:: Exercise instructions ::
Your output should be the line with "This screenshot has height=784, width=1523." followed by every remaining line of the entries, reproduced exactly.

Segment Start: Dataset content

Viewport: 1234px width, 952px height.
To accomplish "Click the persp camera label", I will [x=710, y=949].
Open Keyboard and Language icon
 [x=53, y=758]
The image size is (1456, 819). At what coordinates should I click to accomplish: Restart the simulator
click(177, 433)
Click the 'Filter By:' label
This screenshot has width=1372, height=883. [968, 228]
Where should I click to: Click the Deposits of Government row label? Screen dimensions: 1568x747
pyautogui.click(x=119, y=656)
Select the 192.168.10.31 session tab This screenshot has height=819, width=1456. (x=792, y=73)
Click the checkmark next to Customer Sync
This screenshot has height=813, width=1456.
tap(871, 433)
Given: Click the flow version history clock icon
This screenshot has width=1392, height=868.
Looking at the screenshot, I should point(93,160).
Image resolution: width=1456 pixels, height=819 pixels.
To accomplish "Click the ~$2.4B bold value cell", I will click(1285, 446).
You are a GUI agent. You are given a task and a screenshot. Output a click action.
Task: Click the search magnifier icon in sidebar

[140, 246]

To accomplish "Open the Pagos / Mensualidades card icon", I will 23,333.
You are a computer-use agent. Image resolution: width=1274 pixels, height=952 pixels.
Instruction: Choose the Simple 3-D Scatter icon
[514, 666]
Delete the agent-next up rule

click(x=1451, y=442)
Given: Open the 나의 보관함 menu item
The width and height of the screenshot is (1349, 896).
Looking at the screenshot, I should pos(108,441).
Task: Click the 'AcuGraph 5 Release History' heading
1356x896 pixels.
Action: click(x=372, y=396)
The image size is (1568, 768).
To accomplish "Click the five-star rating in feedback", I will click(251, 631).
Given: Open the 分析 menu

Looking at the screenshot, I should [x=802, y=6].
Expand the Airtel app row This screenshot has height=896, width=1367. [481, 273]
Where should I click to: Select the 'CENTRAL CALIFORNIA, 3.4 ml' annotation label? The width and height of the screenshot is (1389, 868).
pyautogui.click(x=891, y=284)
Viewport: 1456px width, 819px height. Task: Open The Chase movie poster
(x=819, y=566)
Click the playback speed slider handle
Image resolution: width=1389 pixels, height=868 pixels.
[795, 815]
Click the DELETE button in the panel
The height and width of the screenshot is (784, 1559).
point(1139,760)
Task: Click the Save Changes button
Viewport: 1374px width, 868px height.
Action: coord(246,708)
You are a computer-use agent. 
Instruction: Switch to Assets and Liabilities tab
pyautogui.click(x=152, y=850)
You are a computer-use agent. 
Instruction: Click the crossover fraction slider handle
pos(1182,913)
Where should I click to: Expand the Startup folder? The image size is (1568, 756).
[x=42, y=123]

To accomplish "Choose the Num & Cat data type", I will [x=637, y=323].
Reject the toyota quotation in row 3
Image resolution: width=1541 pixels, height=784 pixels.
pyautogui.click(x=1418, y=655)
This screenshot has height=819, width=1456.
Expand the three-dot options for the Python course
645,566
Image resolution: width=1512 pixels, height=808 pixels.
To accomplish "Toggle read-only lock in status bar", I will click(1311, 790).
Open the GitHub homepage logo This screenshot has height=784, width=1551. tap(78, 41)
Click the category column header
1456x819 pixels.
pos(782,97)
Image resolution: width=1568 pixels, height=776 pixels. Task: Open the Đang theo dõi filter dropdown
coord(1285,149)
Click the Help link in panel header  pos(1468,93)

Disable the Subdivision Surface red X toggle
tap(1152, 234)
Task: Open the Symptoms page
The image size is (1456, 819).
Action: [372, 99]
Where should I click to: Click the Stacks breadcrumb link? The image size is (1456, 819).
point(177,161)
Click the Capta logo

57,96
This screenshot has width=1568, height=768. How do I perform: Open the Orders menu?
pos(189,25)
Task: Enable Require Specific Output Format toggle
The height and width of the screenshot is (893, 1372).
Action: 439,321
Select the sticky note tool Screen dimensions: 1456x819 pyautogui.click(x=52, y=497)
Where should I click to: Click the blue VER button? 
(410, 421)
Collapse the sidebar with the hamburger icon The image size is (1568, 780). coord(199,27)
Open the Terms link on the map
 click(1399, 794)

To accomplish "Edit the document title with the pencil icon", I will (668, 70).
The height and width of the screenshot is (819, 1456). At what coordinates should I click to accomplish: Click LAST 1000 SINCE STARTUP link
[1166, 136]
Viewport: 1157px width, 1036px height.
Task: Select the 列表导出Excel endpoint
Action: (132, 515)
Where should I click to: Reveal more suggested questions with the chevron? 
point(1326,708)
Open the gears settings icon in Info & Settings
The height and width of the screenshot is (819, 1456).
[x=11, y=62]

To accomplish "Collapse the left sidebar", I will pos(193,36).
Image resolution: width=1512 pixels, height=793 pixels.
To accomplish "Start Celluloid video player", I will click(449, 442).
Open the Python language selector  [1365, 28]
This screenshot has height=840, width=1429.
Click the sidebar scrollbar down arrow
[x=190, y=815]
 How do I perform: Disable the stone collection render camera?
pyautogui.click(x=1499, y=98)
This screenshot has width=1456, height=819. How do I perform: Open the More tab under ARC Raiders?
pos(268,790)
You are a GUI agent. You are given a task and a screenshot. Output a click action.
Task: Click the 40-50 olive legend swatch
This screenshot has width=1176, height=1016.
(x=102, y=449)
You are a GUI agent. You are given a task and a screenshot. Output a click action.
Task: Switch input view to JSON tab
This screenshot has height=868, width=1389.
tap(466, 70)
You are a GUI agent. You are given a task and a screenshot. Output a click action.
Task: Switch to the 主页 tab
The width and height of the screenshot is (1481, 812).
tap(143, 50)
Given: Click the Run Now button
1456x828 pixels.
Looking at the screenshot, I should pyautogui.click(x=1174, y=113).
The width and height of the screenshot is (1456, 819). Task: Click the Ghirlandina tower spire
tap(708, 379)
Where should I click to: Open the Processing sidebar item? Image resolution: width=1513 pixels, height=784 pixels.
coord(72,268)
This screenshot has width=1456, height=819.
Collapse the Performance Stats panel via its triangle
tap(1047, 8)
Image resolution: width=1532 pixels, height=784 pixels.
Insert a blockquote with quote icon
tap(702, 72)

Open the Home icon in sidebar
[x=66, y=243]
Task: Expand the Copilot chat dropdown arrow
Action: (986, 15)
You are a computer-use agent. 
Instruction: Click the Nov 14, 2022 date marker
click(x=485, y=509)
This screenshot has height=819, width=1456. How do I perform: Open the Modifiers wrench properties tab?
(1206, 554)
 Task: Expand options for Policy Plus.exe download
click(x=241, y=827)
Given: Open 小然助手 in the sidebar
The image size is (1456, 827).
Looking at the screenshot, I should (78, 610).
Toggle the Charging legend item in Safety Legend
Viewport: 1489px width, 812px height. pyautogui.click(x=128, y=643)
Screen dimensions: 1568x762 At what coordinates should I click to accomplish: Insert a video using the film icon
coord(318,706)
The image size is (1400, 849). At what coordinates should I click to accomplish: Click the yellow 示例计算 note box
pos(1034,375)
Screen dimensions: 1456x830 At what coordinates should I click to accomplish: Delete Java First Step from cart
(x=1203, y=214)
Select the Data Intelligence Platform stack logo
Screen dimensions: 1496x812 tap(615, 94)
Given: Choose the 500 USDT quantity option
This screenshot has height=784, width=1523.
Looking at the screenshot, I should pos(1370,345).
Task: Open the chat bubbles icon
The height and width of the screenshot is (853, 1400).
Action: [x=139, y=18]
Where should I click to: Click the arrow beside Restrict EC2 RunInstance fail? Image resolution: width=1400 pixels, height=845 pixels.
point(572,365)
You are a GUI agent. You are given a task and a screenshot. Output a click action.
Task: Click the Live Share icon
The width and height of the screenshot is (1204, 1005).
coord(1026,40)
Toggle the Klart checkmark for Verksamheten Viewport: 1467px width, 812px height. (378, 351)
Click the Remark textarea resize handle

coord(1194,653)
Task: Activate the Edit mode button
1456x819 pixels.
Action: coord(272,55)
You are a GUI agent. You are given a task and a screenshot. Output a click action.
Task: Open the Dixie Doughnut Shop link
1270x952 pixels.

Segment End: Dataset content

:: Answer section ::
This screenshot has height=784, width=1523.
Looking at the screenshot, I should pos(1370,345).
Task: Open the chat bubbles icon
The height and width of the screenshot is (853, 1400).
Action: [x=139, y=18]
Where should I click to: Click the arrow beside Restrict EC2 RunInstance fail? Image resolution: width=1400 pixels, height=845 pixels.
point(572,365)
You are a GUI agent. You are given a task and a screenshot. Output a click action.
Task: Click the Live Share icon
The width and height of the screenshot is (1204, 1005).
coord(1026,40)
Toggle the Klart checkmark for Verksamheten Viewport: 1467px width, 812px height. (378, 351)
Click the Remark textarea resize handle

coord(1194,653)
Task: Activate the Edit mode button
1456x819 pixels.
Action: coord(272,55)
You are a GUI agent. You are given a task and a screenshot. Output a click action.
Task: Open the Dixie Doughnut Shop link
1270x952 pixels.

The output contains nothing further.